A single number is wanted: how many lines of the records below contain the word "Uncheck".
DATA TO PROCESS section start
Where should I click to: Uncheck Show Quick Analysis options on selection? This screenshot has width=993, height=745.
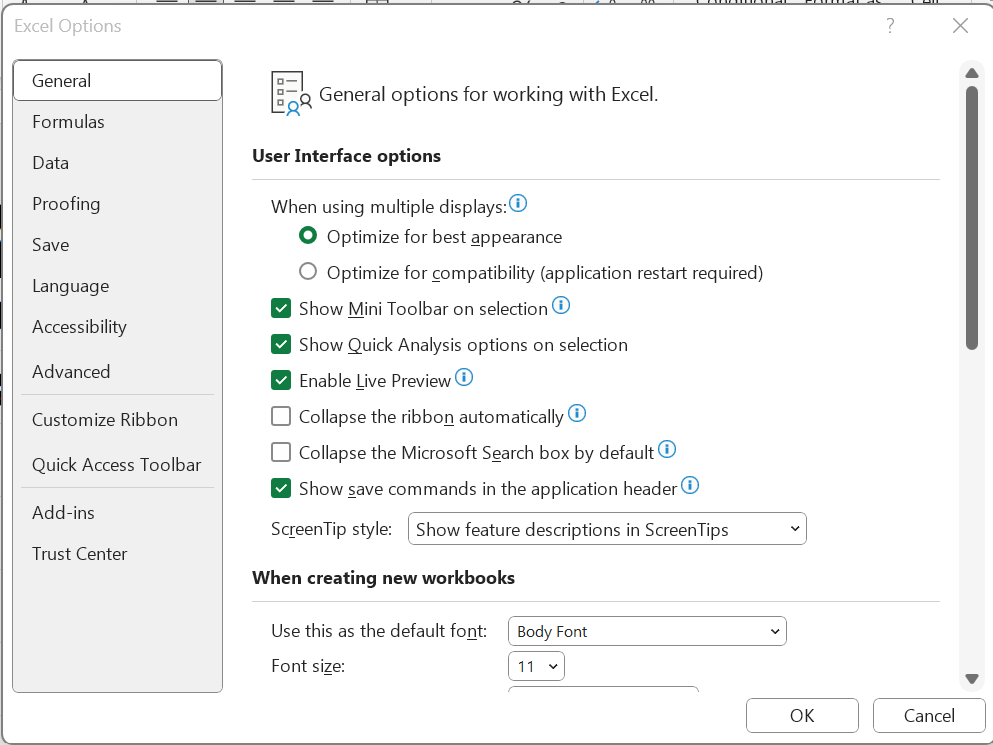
DATA TO PROCESS section end
DATA TO PROCESS section start
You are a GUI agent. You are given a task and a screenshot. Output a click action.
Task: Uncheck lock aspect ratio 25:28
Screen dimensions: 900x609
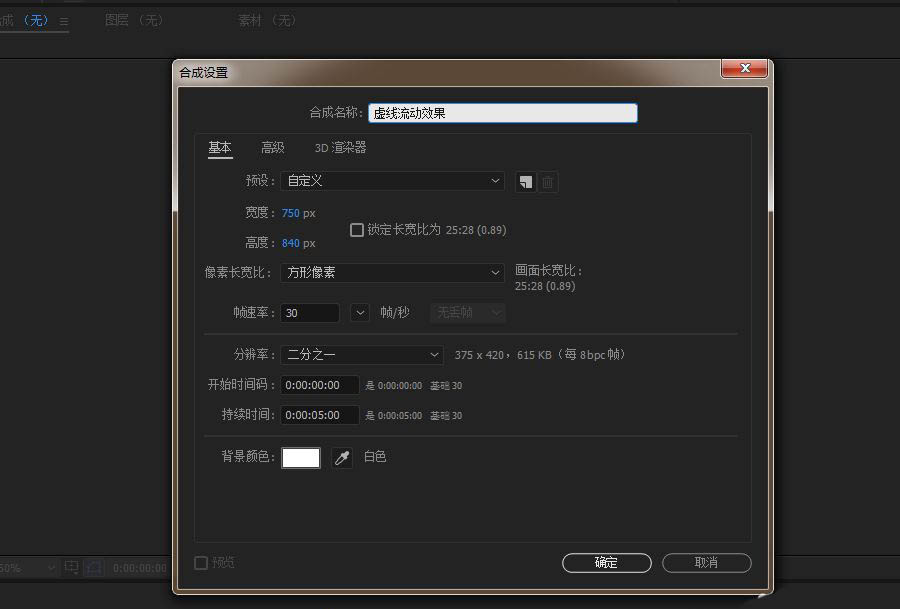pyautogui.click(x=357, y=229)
DATA TO PROCESS section end
* ANSWER SECTION *
2